◆ Work request:
Where the line with "Task: Collapse the" appears below, start writing out lines exactly, and finish with the line with "This screenshot has height=796, width=1850.", which is included; write out nothing else.

◆ Input records:
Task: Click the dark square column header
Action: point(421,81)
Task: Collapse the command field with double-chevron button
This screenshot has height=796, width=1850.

* * *

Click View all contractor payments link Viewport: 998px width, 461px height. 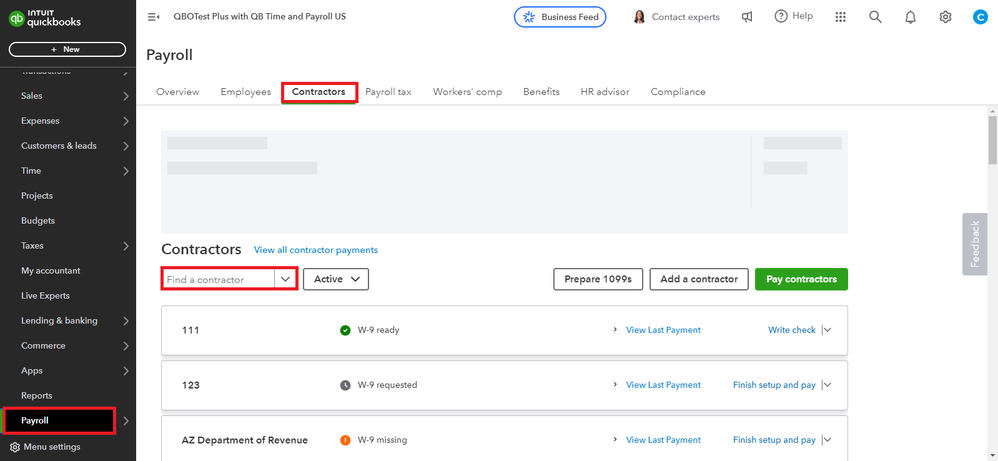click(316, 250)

◆ Result:
Task: Collapse the command field with double-chevron button
This screenshot has height=796, width=1850.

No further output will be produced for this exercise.